For someone who has spent the past five years in a grim Tajik prison he looks pretty upbeat.

“When I was caught… [the penalties] weren’t as harsh as they are now.

“Today you can get a 15- or 20-year sentence for belonging to Hizb ut-Tahrir,” he says.

Hizb ut-Tahrir is an Islamic organisation which has swept across Central Asia over the past decade, attracting thousands of young recruits.

It is openly critical of the Tajik regime and is outlawed in the country.

It does not advocate violence but wants to overthrow the current leadership to establish an Islamic state across the Middle East and Central Asia – something known as a “Caliphate, or Khilafah in Arabic.

‘No choices’

Bahrom’s story is a typical one. Born into a secular middle-class family in northern Tajikistan, he left school at the end of the 1990s.

Like many young men from his generation, he could not find work and found it difficult to make sense of life in the chaos of post-Soviet Tajikistan. Then he met someone who introduced him to Islam, and suddenly he felt his life had meaning.

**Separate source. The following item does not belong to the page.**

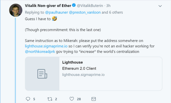Viewport: 171px width, 103px height.
Task: Click the reply speech bubble icon
Action: (28, 99)
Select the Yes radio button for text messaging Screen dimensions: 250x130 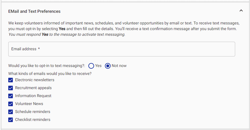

“I used to think Islam was about fasting and praying,” he says, his face lighting up.

“But I realised that Islam is the most important thing in your relationship with yourself, with Allah and with other people. It’s the answer to everything.”

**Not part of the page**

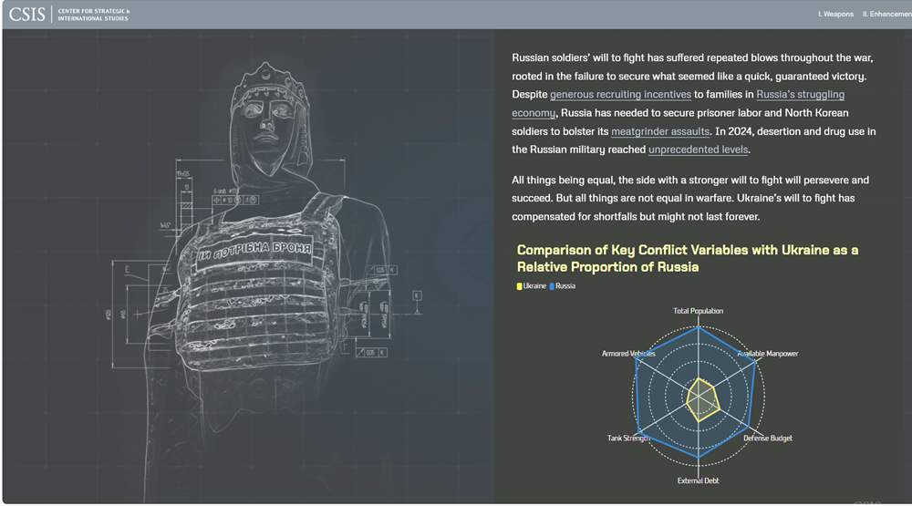Screen dimensions: 912x506
Task: Open the 'I. Weapons' navigation section
Action: coord(835,15)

It is this sense of belief and purpose that is key to understanding the influence of groups like Hizb ut-Tahrir in Tajikistan.

They offer hope in a world where hope often seems to be in short supply.

The prospects facing the average 16-year-old school leaver are bleak, Bahrom says.

“In Tajikistan nowadays there are no choices.

“If you want to go to university, you have to bribe teachers to get a place. If you have a diploma and want to get a job, again, you need to pay corrupt officials. Corruption is everywhere.”

All over Tajikistan it is now possible to see evidence of the renewed interest in Islam.

CDs and DVDs of radical preachers are openly on sale at markets and outside mosques.

In some areas it is no longer possible to buy alcohol or tobacco. And on the streets the Central Asian version of the burka – the paranja – is making a comeback.

“Even in Dushanbe, the capital of Tajikistan, people are more religious now than than they used to be,” says Shahobiddin Farrukhyor, an Iranian academic who has lived in Tajikistan for the past 15 years.

“Two years ago, there were a couple of restaurants with a no alcohol policy. Today almost in every corner of the city you can find such ‘Islamic’ restaurants. You can’t find many officials at their desks during Friday prayers too. And this is all happening in what’s supposed to be a secular state.”

At Friday prayers in the main mosque in Bahrom’s home town, there are so many worshippers that people spill into the square outside.

In the last sunshine of the day, hundreds of mainly young men in crisp white shirts line up in orderly rows.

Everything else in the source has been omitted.